[Stored data entries]

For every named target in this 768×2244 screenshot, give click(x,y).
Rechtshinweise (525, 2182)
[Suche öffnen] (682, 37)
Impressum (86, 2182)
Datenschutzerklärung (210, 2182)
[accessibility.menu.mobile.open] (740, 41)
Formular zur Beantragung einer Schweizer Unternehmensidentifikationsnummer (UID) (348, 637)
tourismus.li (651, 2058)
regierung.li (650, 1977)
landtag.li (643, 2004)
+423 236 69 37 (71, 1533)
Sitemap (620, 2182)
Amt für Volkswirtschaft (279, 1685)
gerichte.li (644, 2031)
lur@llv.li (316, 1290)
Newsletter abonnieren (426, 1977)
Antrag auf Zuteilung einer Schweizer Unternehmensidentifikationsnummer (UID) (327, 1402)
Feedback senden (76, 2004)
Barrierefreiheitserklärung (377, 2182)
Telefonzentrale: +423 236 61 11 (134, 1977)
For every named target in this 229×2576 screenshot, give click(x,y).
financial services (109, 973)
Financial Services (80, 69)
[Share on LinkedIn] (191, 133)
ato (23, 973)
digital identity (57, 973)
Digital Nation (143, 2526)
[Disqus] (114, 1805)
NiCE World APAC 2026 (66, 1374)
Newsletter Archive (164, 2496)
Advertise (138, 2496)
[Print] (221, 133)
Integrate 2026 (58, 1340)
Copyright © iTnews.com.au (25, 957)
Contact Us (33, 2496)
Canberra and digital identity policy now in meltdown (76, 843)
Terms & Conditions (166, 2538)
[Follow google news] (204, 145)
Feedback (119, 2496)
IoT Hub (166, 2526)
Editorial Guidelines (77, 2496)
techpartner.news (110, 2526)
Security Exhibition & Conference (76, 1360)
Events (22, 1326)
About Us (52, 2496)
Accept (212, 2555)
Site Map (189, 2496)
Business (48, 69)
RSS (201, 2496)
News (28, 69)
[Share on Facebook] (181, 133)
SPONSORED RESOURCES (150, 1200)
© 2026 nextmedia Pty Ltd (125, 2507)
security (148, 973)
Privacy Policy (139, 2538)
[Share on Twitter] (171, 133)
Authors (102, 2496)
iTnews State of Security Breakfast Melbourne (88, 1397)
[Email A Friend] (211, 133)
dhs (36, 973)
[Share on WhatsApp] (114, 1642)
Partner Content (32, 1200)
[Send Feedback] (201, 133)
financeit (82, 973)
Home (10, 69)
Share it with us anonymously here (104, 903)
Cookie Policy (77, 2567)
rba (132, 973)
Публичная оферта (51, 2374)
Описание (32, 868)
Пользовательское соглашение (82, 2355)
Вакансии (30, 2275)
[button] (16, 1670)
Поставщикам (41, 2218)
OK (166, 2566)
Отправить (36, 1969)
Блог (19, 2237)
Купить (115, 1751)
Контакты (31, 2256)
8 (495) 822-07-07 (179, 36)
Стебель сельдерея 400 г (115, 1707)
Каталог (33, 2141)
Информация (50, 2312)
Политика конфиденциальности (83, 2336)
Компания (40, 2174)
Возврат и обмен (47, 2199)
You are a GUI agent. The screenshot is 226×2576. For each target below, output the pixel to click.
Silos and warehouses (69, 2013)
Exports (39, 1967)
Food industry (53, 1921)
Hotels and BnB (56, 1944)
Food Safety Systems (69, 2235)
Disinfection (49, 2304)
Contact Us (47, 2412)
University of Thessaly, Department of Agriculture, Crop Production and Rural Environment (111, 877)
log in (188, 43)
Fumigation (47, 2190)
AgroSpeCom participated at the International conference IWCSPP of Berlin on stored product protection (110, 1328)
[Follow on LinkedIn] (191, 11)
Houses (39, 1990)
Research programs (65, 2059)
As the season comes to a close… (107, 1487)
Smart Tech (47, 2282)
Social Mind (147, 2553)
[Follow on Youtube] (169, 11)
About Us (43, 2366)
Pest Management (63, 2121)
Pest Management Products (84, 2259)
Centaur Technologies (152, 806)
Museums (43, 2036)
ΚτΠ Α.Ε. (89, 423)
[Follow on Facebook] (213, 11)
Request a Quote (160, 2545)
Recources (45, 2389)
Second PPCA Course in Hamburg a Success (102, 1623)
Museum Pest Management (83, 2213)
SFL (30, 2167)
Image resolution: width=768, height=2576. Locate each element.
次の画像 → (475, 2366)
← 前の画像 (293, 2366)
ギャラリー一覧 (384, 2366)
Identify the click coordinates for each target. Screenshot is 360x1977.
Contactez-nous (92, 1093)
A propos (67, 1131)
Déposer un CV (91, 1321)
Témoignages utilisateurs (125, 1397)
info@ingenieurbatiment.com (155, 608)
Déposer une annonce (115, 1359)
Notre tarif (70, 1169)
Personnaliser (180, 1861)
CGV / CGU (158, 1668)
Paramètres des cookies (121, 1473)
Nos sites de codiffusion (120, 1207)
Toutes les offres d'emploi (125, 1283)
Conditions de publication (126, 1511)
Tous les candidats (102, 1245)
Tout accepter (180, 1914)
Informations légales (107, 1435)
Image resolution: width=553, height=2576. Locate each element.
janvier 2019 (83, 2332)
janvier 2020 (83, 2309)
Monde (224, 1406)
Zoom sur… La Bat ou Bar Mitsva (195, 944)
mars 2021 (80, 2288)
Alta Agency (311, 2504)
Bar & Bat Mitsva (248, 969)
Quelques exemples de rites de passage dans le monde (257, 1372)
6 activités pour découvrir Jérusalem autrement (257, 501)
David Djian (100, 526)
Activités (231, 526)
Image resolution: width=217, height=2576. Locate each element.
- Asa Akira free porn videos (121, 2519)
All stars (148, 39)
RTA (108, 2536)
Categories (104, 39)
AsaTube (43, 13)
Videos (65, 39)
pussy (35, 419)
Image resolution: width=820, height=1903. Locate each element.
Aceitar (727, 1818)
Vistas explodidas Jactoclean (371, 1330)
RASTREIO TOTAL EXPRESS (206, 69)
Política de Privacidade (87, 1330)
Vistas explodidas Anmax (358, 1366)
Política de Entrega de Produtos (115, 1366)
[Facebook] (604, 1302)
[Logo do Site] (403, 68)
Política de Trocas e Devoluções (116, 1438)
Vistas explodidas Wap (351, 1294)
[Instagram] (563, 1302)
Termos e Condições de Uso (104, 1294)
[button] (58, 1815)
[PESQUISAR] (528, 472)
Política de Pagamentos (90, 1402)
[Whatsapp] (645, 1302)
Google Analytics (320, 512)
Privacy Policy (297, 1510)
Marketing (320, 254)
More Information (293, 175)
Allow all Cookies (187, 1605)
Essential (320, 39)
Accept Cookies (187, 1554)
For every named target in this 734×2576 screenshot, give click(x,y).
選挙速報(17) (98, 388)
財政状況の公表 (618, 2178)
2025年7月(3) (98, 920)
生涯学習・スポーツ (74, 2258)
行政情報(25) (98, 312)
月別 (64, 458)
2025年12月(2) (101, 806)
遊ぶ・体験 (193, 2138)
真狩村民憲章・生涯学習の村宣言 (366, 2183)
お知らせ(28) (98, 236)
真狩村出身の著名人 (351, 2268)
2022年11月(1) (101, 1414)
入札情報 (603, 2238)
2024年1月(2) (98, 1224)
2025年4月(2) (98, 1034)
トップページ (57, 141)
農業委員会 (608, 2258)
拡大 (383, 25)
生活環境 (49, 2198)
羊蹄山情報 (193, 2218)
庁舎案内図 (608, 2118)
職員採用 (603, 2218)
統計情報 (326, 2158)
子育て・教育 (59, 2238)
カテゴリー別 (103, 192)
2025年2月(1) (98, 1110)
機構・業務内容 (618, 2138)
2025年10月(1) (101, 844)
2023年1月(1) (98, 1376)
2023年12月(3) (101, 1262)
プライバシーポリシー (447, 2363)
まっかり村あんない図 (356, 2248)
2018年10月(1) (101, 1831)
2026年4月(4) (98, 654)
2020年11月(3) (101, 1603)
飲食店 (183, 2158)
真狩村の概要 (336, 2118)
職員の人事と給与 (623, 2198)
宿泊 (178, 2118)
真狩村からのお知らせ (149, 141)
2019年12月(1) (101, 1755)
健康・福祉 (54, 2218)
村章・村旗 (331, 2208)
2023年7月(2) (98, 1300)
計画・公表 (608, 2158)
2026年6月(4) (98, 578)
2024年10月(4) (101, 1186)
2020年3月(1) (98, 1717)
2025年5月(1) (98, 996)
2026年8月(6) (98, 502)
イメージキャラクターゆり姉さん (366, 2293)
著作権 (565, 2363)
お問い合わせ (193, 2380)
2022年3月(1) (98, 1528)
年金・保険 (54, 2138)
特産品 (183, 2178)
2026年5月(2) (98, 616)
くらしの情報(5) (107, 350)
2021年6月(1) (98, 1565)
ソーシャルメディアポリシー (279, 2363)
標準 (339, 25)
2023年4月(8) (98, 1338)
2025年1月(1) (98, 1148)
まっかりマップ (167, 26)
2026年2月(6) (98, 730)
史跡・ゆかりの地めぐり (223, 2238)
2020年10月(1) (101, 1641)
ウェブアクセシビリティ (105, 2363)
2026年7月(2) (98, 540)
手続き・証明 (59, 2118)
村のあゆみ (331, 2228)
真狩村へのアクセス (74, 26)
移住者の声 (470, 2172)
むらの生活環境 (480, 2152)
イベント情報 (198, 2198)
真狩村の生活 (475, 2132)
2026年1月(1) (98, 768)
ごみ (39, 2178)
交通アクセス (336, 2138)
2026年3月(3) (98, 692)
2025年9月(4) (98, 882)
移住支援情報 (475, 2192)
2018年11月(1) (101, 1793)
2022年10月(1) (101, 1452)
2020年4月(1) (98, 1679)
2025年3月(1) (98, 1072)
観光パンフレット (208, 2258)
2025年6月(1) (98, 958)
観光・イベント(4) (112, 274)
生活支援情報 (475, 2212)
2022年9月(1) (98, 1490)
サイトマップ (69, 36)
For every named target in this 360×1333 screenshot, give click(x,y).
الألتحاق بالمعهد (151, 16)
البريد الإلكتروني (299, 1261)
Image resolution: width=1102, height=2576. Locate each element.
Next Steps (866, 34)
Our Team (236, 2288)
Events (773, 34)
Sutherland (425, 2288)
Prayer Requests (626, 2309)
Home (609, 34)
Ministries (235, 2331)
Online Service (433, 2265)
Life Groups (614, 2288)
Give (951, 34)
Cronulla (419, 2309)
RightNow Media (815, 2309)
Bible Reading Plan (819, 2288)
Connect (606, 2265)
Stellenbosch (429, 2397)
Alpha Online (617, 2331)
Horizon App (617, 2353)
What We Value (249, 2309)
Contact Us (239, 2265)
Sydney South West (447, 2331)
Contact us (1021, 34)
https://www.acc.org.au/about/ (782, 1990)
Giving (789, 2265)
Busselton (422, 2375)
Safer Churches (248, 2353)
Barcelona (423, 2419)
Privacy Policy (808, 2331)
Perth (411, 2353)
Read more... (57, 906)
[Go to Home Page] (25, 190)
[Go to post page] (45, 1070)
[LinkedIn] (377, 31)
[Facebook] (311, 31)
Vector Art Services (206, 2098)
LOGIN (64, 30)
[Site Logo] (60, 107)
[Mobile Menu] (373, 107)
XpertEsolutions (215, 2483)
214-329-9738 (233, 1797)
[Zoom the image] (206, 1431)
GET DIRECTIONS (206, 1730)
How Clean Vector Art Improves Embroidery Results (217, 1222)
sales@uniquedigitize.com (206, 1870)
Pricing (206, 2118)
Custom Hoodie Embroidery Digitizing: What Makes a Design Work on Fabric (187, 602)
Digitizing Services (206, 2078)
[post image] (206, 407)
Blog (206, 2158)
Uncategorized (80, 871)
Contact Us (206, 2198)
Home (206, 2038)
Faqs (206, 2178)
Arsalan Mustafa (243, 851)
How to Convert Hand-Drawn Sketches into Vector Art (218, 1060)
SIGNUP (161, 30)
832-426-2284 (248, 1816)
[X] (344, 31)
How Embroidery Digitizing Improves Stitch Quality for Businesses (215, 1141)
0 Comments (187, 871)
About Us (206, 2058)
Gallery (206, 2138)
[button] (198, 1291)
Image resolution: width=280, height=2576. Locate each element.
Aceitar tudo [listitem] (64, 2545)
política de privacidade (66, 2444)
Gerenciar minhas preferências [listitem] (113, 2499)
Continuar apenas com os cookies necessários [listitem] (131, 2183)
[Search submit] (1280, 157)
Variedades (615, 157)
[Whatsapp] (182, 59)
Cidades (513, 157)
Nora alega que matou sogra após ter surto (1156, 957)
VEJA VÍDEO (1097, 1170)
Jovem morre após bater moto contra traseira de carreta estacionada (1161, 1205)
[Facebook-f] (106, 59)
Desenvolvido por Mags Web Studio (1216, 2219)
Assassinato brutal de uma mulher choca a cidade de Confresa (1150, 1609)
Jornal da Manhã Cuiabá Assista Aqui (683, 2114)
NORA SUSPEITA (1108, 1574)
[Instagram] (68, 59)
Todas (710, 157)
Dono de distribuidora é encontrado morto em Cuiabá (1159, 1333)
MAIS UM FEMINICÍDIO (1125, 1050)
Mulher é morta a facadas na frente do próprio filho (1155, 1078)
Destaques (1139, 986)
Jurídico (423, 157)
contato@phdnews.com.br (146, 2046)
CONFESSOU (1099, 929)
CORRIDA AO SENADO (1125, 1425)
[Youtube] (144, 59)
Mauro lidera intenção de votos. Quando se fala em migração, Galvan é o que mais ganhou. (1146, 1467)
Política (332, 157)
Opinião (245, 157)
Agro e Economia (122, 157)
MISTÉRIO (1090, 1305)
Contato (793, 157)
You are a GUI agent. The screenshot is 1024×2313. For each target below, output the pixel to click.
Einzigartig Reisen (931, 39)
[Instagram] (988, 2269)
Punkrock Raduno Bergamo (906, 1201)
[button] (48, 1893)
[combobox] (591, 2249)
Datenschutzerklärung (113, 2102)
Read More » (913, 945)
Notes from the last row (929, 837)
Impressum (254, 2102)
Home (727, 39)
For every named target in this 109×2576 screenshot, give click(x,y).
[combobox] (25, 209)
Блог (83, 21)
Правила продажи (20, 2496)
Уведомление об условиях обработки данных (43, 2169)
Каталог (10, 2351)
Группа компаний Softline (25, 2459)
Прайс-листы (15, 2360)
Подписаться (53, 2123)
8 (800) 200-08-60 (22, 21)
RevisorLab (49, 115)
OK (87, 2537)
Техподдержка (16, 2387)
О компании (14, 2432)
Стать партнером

= TASK BRIEF =
Both the line containing "Home (10, 69)" and the line containing "Купить (115, 1751)" belong in the answer. Print them and every line above that falls between them exactly, and no others.

= SOLUTION BELOW =
Home (10, 69)
Share it with us anonymously here (104, 903)
Cookie Policy (77, 2567)
rba (132, 973)
Публичная оферта (51, 2374)
Описание (32, 868)
Пользовательское соглашение (82, 2355)
Вакансии (30, 2275)
[button] (16, 1670)
Поставщикам (41, 2218)
OK (166, 2566)
Отправить (36, 1969)
Блог (19, 2237)
Купить (115, 1751)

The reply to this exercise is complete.